• _What you should do_
In the records that follow, locate every line with "computer" and extract it.

• _Data provided_
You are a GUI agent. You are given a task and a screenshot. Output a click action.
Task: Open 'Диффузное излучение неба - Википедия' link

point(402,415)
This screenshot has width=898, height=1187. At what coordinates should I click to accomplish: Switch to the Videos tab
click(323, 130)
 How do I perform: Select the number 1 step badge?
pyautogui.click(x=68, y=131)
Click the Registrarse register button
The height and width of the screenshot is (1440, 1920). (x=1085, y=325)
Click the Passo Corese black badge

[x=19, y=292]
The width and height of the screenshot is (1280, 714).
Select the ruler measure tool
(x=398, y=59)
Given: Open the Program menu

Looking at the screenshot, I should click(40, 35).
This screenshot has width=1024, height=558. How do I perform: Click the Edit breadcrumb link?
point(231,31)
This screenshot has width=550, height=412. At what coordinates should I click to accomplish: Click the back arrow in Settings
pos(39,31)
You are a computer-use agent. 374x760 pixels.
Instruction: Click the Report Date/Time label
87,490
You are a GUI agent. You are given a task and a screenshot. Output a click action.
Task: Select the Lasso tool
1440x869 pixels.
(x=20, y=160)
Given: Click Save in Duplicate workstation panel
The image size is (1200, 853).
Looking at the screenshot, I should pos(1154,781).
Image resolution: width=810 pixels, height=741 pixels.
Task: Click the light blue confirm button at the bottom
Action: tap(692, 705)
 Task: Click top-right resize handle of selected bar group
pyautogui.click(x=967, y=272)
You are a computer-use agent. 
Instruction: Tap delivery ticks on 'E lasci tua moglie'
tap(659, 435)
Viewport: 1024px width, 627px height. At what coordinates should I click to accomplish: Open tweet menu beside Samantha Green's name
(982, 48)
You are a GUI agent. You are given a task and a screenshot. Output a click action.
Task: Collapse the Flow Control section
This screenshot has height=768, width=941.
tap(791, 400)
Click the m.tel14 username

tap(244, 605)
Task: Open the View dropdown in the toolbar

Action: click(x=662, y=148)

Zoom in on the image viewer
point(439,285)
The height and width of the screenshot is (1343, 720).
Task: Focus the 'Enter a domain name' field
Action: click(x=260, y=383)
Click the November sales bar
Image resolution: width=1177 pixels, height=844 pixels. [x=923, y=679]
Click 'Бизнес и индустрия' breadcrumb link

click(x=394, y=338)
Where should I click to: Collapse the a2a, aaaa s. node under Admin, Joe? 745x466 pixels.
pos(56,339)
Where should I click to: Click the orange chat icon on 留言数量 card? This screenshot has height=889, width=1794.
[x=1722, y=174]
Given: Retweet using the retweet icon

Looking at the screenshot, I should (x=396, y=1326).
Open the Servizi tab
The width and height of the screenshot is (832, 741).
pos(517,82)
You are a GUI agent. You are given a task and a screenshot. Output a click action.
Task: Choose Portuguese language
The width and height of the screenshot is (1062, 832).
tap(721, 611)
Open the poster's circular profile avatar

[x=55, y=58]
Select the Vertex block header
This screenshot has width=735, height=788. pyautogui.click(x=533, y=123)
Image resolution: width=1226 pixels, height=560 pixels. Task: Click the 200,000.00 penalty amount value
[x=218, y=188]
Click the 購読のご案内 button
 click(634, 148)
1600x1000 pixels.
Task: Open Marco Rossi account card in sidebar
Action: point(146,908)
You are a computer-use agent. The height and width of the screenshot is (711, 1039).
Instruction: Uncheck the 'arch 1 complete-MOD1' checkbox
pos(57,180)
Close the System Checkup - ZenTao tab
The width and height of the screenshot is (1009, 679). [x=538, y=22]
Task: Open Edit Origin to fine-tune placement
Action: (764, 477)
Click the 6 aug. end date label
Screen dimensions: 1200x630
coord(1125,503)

• _Your response_
You are a computer-use agent. 374x760 pixels.
You are a computer-use agent. 
You are a computer-use agent. The height and width of the screenshot is (711, 1039).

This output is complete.